- [Direction 1]:
According to the FFmpeg QSV notes below, what range of values does `-global_quality` accept?
- [Direction 2]:
List every value the FFmpeg QSV notes below give for the `-preset` parameter.
- [Direction 3]:
Extend the FFmpeg QSV notes below, picking up after their final line.

- [Document section]:
<<<<

QSV Quality Parameters:

Parameter	Description	Range
`-global_quality`	Quality level (like CRF)	1-51 (lower = better)
`-preset`	Encoding speed/quality	`veryfast`, `faster`, `fast`, `medium`, `slow`, `slower`, `veryslow`
`-look_ahead`	Enable lookahead	0 or 1
`-look_ahead_depth`	Lookahead frames	10-100

Multi-GPU QSV (Linux)

# Select specific GPU by render device
ffmpeg -init_hw_device qsv=hw:/dev/dri/renderD129 \
  -filter_hw_device hw \
  -i input.mp4 \
  -c:v h264_qsv output.mp4

QSV with Scaling

# GPU scaling with vpp_qsv
ffmpeg -hwaccel qsv \
  -hwaccel_output_format qsv \
  -i input.mp4 \
  -vf "vpp_qsv=w=1280:h=720" \
  -c:v h264_qsv \
  -preset medium \
  output.mp4

VVC/H.266 QSV Decoding (FFmpeg 7.1+)

>>>>

- [Listed entries]:
<<<<

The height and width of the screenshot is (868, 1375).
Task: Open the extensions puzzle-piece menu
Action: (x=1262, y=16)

>>>>
<<<<

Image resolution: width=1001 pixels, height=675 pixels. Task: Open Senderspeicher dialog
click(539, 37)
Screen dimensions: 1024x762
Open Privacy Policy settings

>>>>
<<<<

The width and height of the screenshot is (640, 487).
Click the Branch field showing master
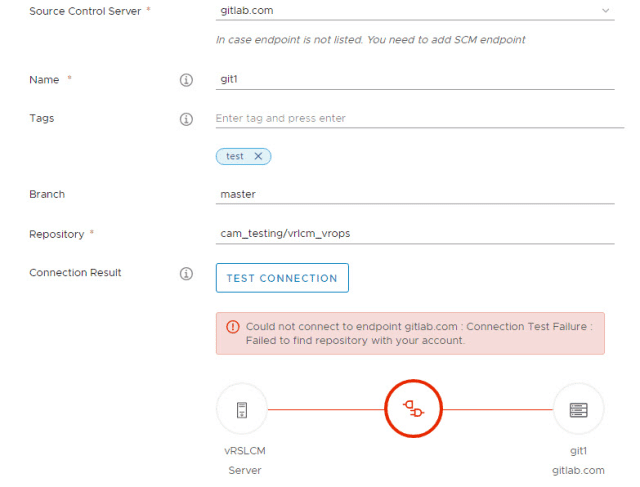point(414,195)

>>>>

- [Result 1]:
1-51, where lower values mean better quality.

- [Result 2]:
veryfast, faster, fast, medium, slow, slower, veryslow

- [Result 3]:
# Hardware VVC decoding
ffmpeg -hwaccel qsv \
  -hwaccel_output_format qsv \
  -c:v vvc_qsv \
  -i input.vvc \
  -c:v h264_qsv \
  output.mp4

AMD AMF

Requirements

AMD GPU (GCN or newer)
AMD drivers with AMF support
FFmpeg built with --enable-amf

Check AMF Support

ffmpeg -encoders | grep amf

Basic AMF Encoding

# H.264 AMF
ffmpeg -i input.mp4 \
  -c:v h264_amf \
  -quality balanced \
  -b:v 5M \
  output.mp4

# H.265/HEVC AMF
ffmpeg -i input.mp4 \
  -c:v hevc_amf \
  -quality balanced \
  -b:v 4M \
  output.mp4

# AV1 AMF (RDNA3+)
ffmpeg -i input.mp4 \
  -c:v av1_amf \
  -quality balanced \
  -b:v 3M \
  output.mp4

AMF Quality Presets

Preset	Description
speed	Fastest encoding
balanced	Recommended
quality	Best quality

AMD Hardware Upscaling (FFmpeg 8.0+)

# Super resolution upscaling
ffmpeg -i input.mp4 \
  -vf "sr_amf=4096:2160:algorithm=sr1-1" \
  -c:v hevc_amf \
  output.mp4

VAAPI (Linux)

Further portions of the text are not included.